The CO2 laser flash pyrolyses the lignin dispersed particles generated by a spray technique in gas phase, followed by a rapid quenching of many products which will diffuse out of the "hot zone" avoiding further secondary processes (degradation, cleavage, or condensation with other molecules). Such an approach is strongly believed to upgrade the liquid product (bio-oil) yields. Markedly different products are expected to be produced under the IR-LPHP of lignin due to the diverse heating rates, temperature, and residence times in the specific "wall-less" condition at the same power of laser irradiation.
On the way to obtain higher yields bio-oil and decrease the char formation, the detrimental heterogeneous influence of the char and reactor walls on the total process has never been elucidated. The novelty of this project is to obtain more high-quality bio-oil in a "wall-less" reactor using the advantages of the flash IR LPHP technique at minimized char - gas phase interaction. This special reactor design allows employing a perspective exploratory research expecting break up lignin?s macromolecular structure, but maintaining the aromatic nature of the building block molecules. For the first time the intermediate radicals formed in the gas-phase lignin pyrolysis in the "wall-less" reactor conditions, will be identified directly using Low Temperature Matrix Isolation (LTMI) Electron Paramagnetic Resonance (EPR) technique. Collaboration with the University at Buffalo team to evaluate kinetic parameters of the key gas-phase reactions will lead to a global, pseudo-first order lumped kinetic model for lignin pyrolysis based on the CHEMKIN - 4 Pro Combustion kinetic package to predict the optimal pathways for formation of aromatic desired compounds. Therefore, this project represents potentially transformative research because it will offer a unique, non-standard approach for producing more high-quality (upgraded) bio-oil at its high yield with the perspective of transformation of bio-oil into alternative transportation fuel and the important chemicals.

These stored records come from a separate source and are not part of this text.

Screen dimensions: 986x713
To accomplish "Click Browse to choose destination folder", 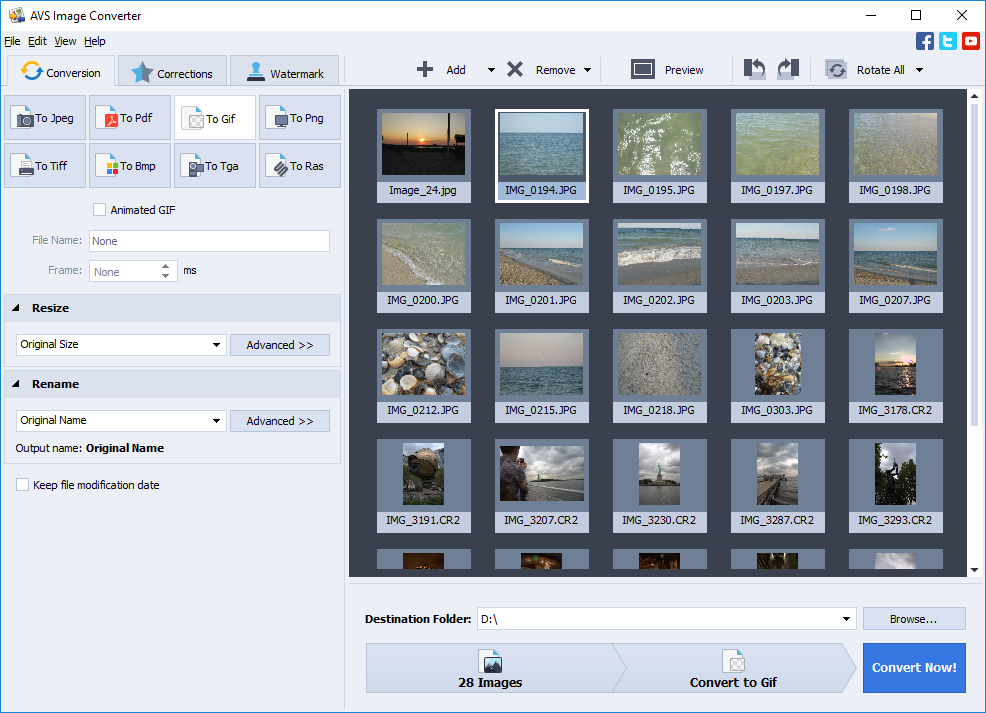I will [x=912, y=618].
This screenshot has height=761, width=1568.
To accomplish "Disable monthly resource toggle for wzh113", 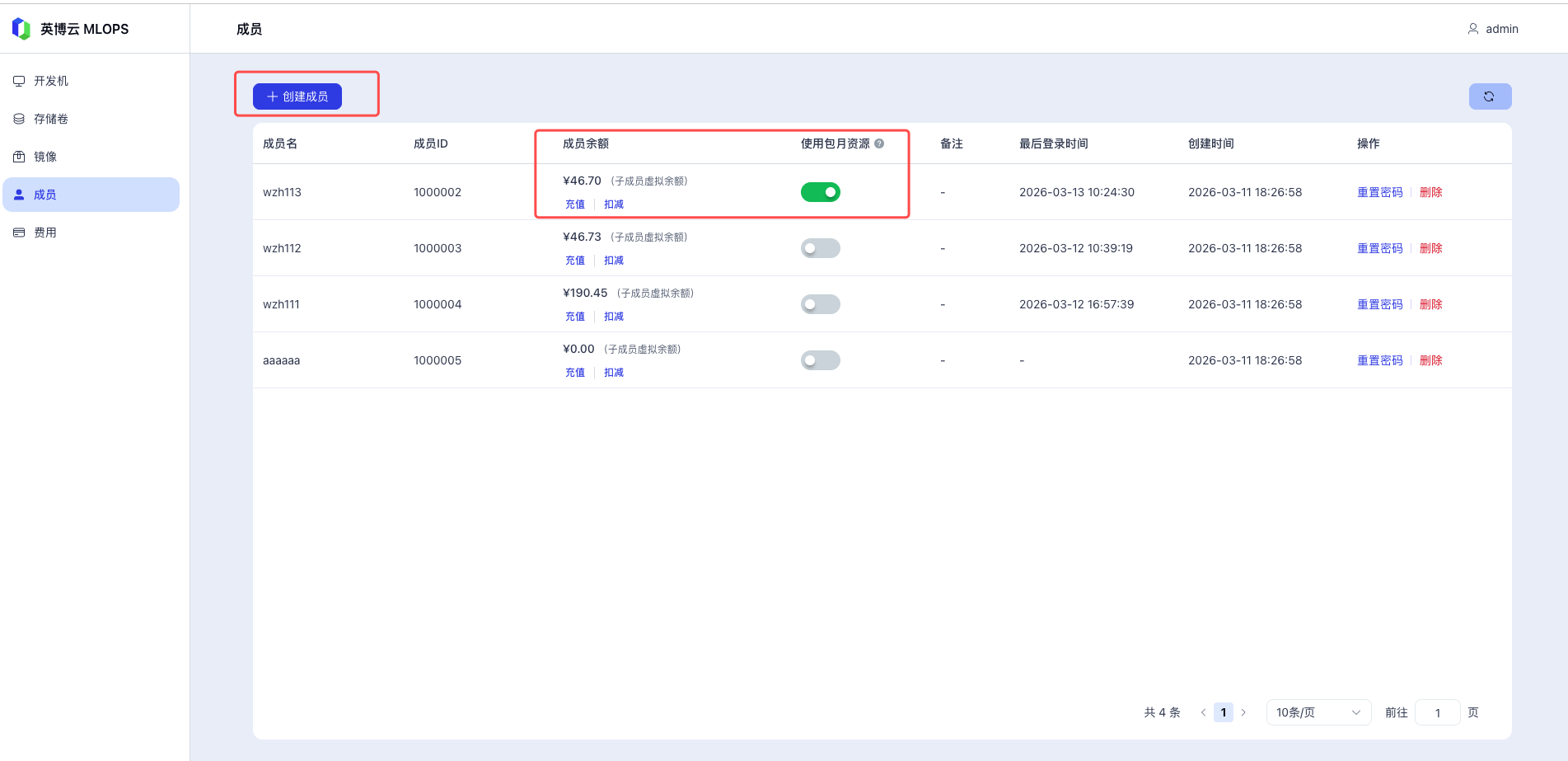I will click(820, 192).
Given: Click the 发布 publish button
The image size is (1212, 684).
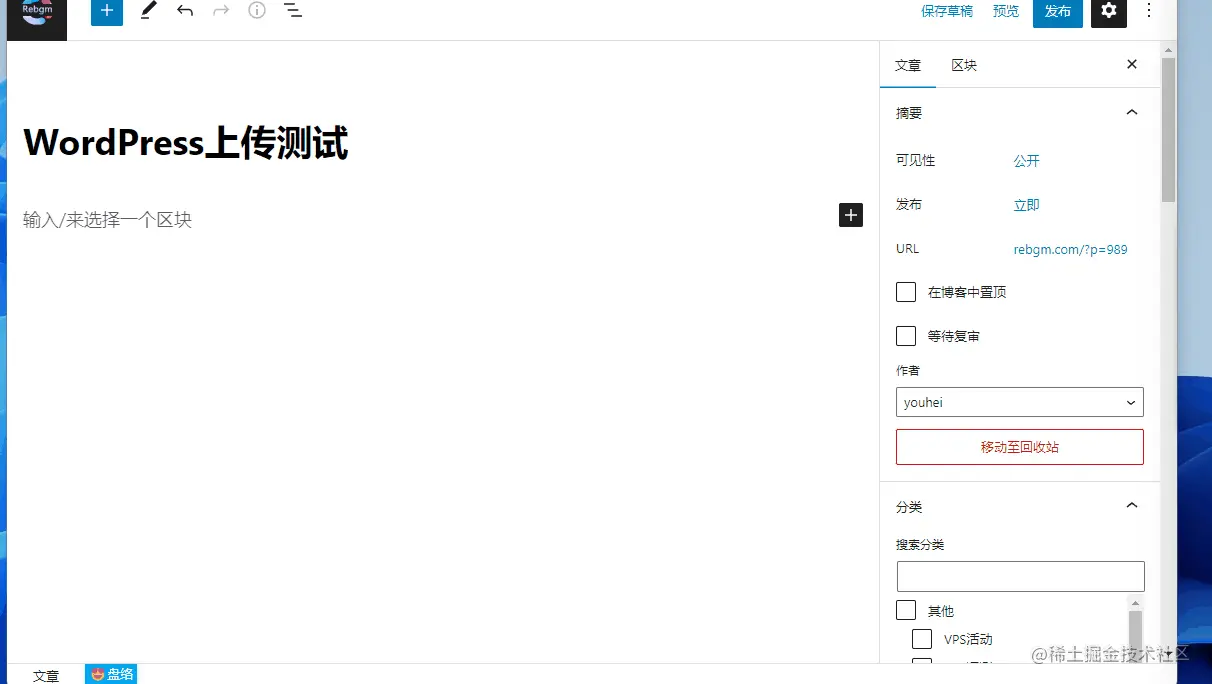Looking at the screenshot, I should coord(1057,11).
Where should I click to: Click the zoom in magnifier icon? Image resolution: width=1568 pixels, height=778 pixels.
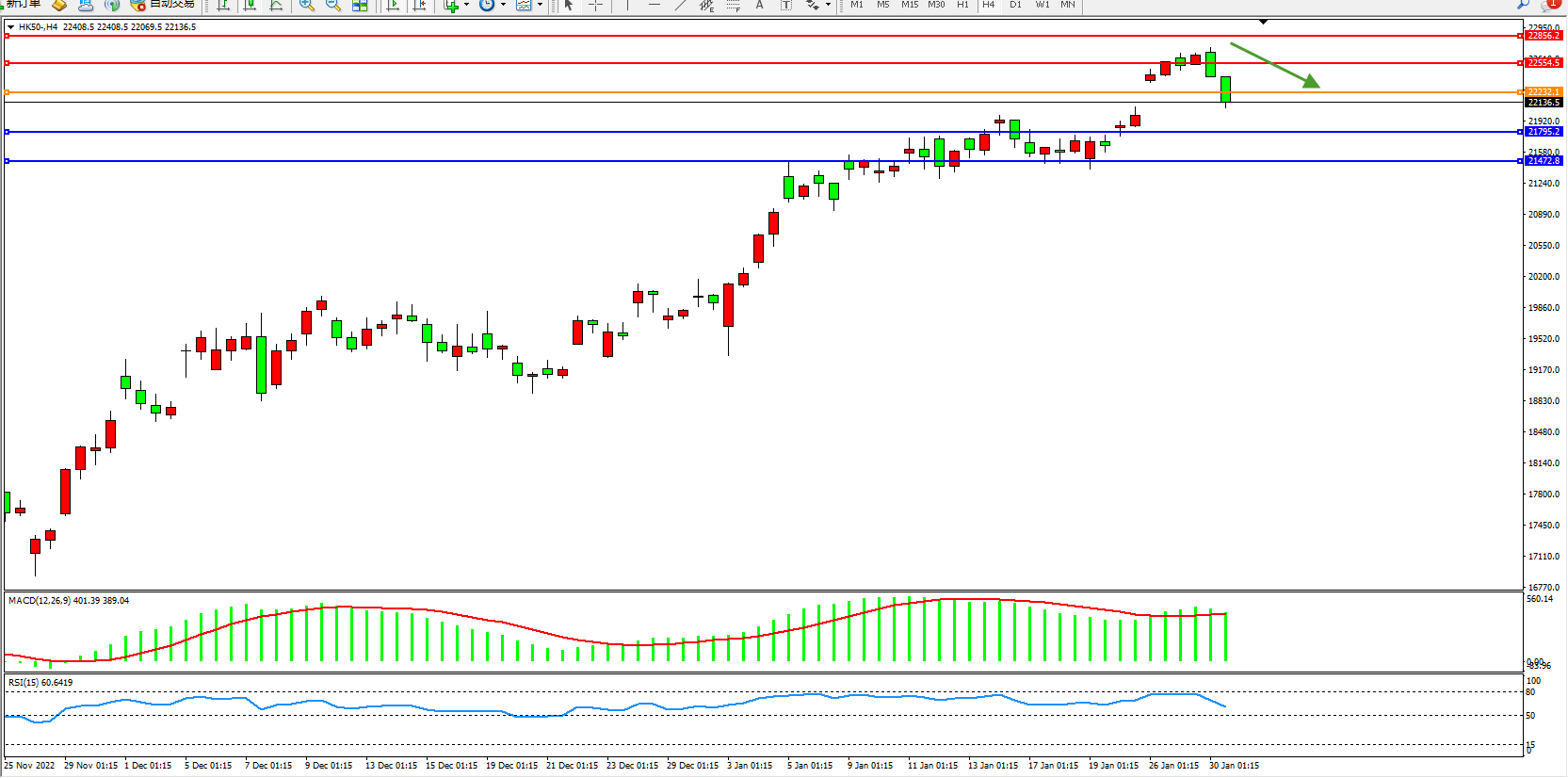tap(307, 5)
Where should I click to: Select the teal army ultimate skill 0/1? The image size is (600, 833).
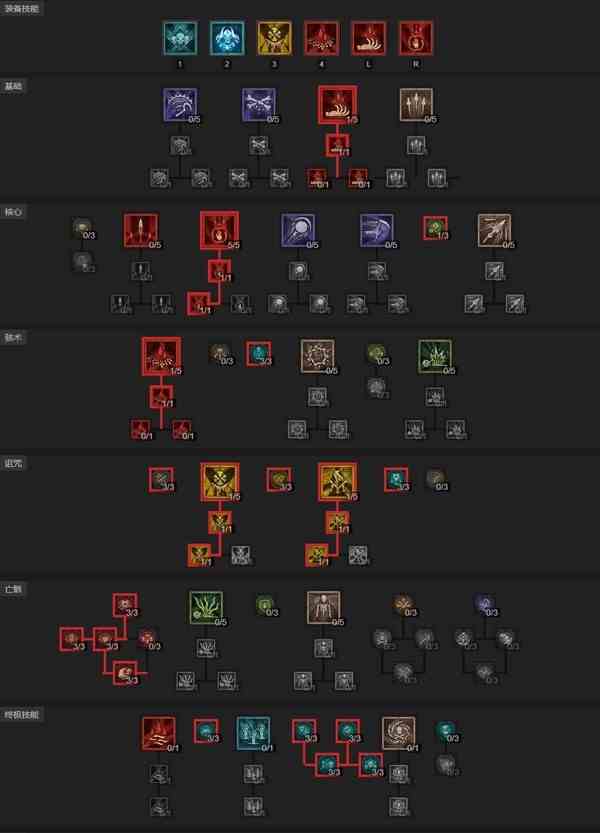[x=253, y=734]
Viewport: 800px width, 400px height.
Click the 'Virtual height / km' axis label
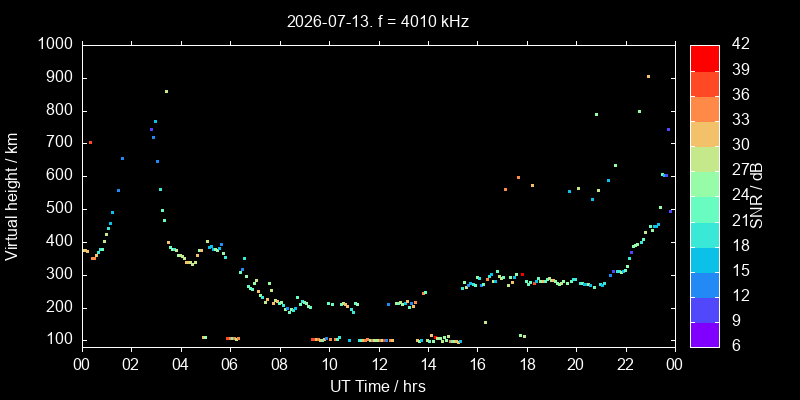pyautogui.click(x=11, y=196)
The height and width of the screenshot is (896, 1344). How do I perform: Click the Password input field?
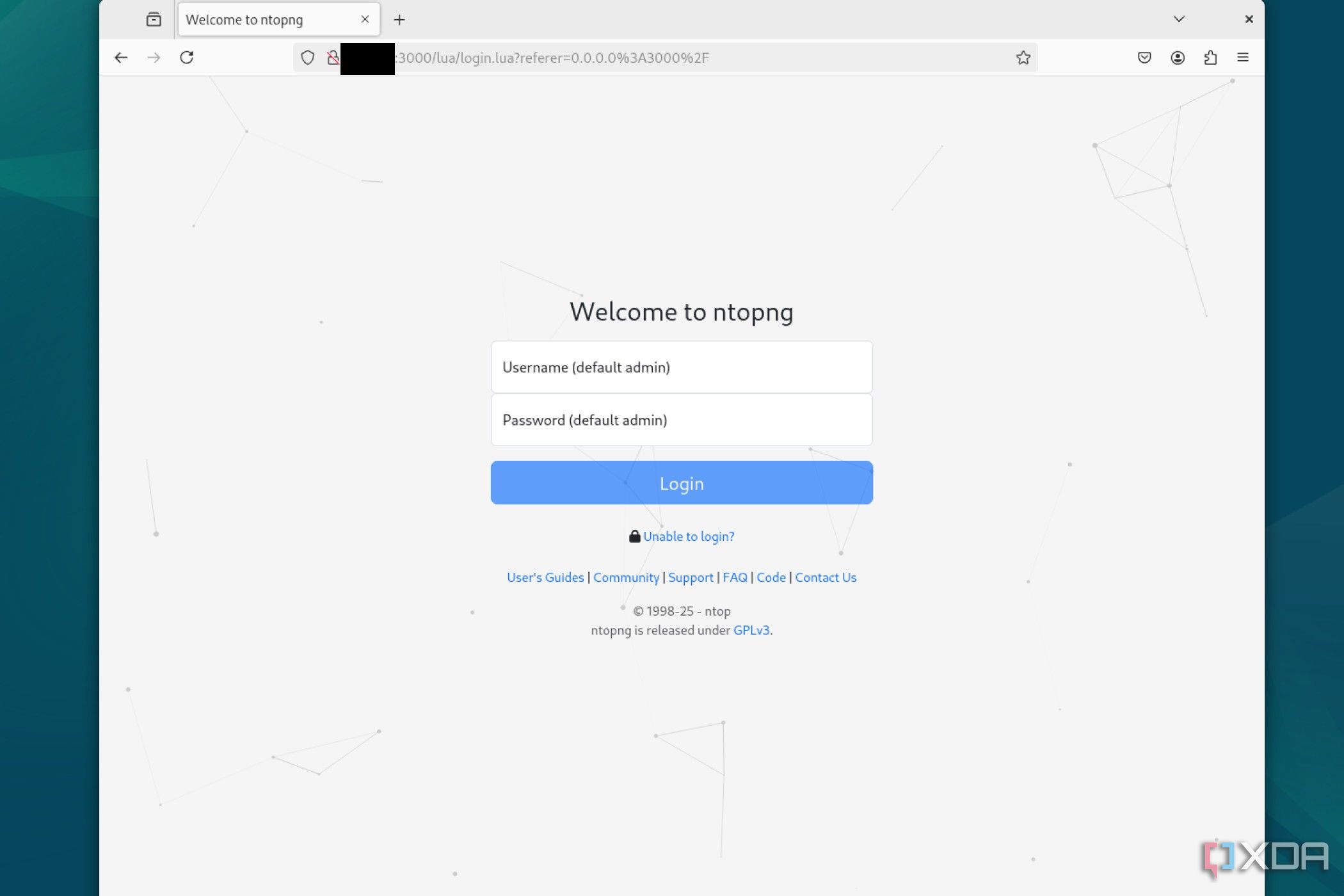click(681, 419)
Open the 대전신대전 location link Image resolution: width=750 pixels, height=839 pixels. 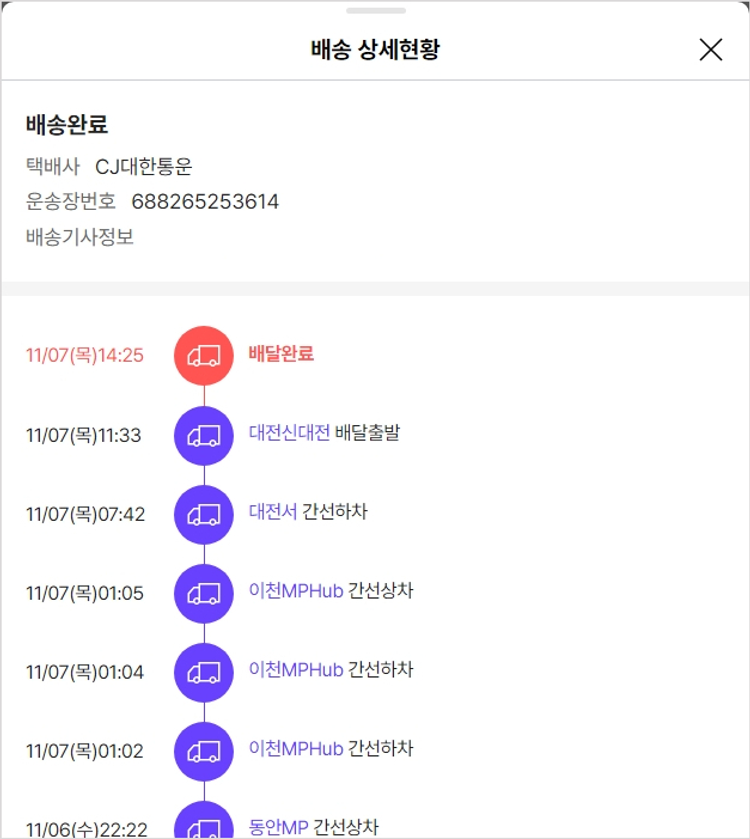pos(289,433)
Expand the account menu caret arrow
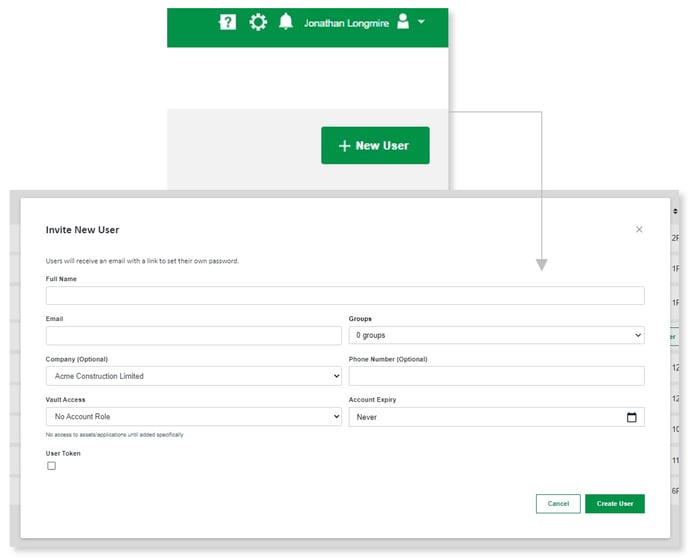The width and height of the screenshot is (688, 558). click(422, 22)
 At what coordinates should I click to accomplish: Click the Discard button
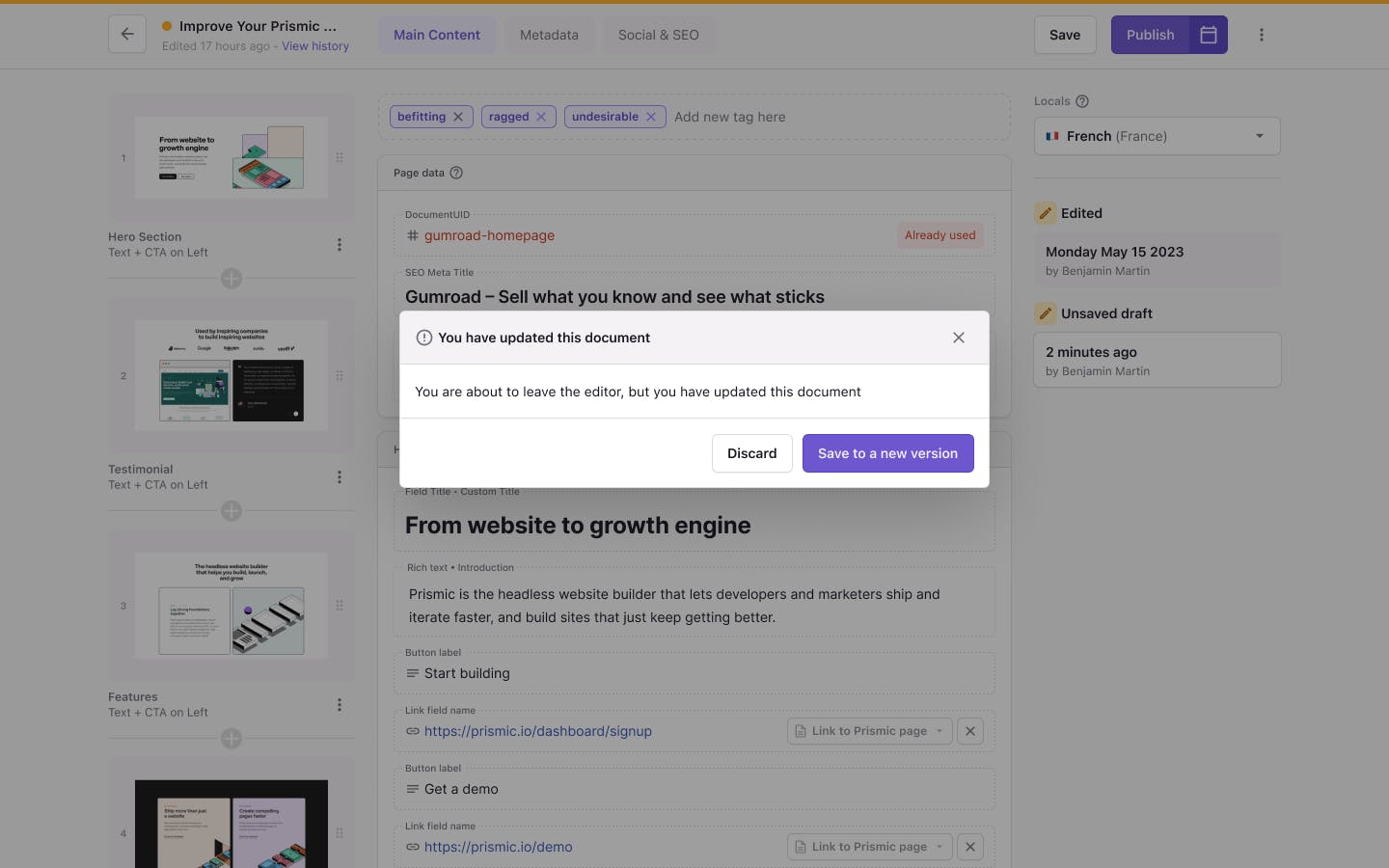(751, 453)
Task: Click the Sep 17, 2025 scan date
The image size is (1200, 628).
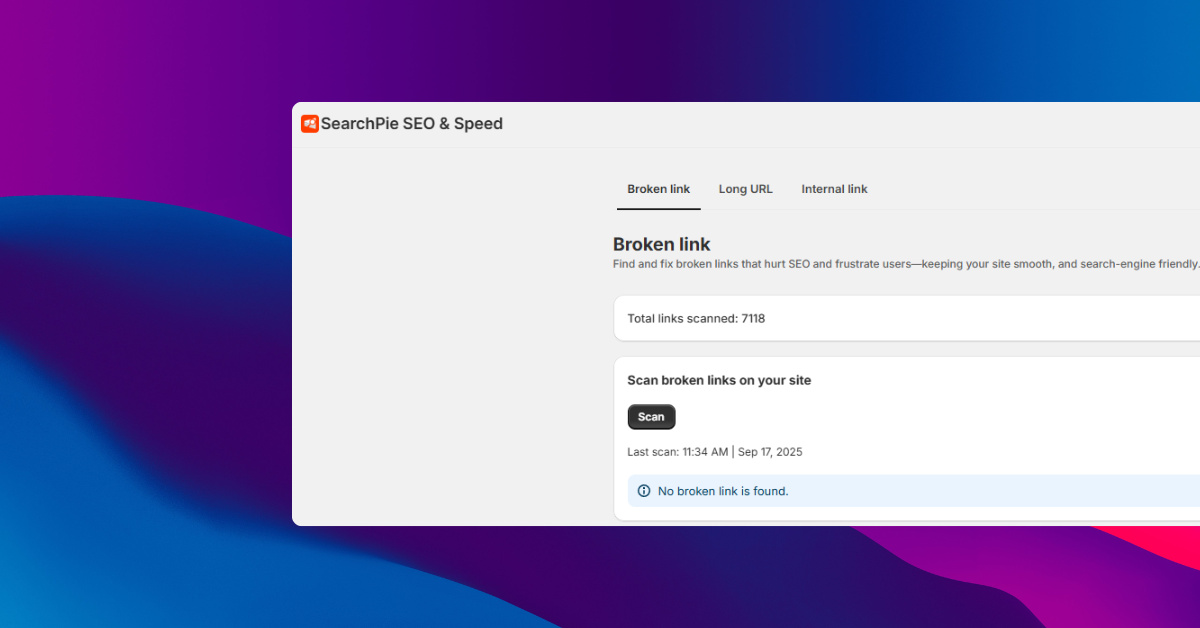Action: pos(770,452)
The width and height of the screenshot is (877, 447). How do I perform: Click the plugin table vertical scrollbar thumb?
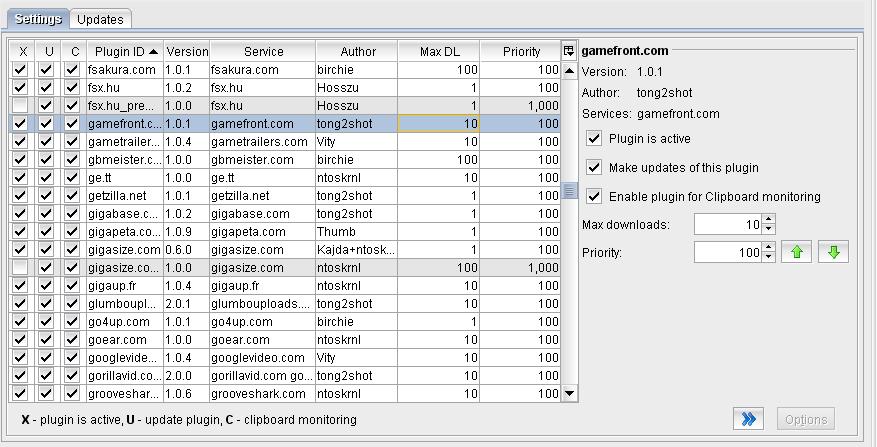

The hypothesis put forward by the PI lies on the idea that utilizing the advantages of laser pyrolysis in "wall-less" reactor would have a great potential for application to various biomass pyrolysis processes. Bringing high-volume aromatics efficiently from a material as structurally complex and diverse as lignin becomes a challenging but beneficial for society due to the several environmental advantages of the bio-oil (note that the bio-oil can be upgraded to the bio-fuel in a number of ways - physically, chemically and catalytically) over fossil fuels as a clean fuel as well: CO2/GHG (greenhouse gas) neutral, no SOx emissions (because the plant biomass contains insignificant amounts of sulfur), more than 50% lower NOx emissions than diesel oil in a gas turbine. This project will advance understanding of the new pathways for formation of bio-oil in "wall-less" reactor conditions; therefore, will have broad applications across biomass conversion, biofuels and bioenergy. Developed reaction-kinetic global model will help to understand the efficiency of thermal conversion of lignin into high-quality bio-oil product used both as an energy source and a feedstock for chemical production and can be included in similar models for cellulose, hemicellulose pyrolysis as well in coal industry. Virtually any form of the biomass can be considered for IR-LPHP application. Therefore, the new methodologies satisfying requirements for producing high-quality bio-oils may be economically competitive in using bio-oils as substitute for fuel oil, diesel in many applications, including boilers, furnaces, engines, and turbines for electricity generation.